■ **Material supplied**

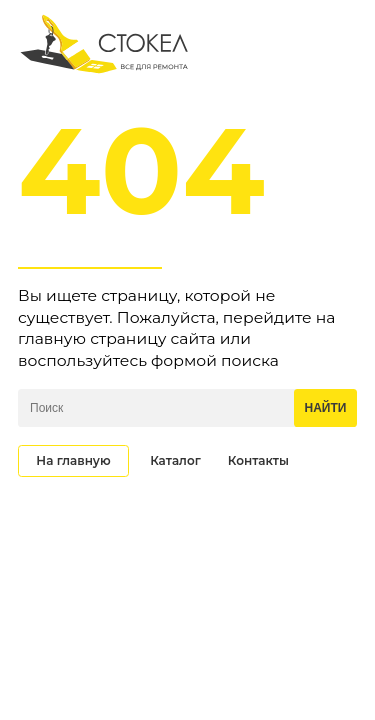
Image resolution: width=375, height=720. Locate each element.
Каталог (175, 460)
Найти (326, 408)
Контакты (258, 460)
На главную (73, 460)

■ **Exercise**
Edit the data above so that "Locate" becomes "Find" and everything else stays the same. Leave the pictures out.

■ **Response to the task**
Image resolution: width=375, height=720. Find each element.
Каталог (175, 460)
Найти (326, 408)
Контакты (258, 460)
На главную (73, 460)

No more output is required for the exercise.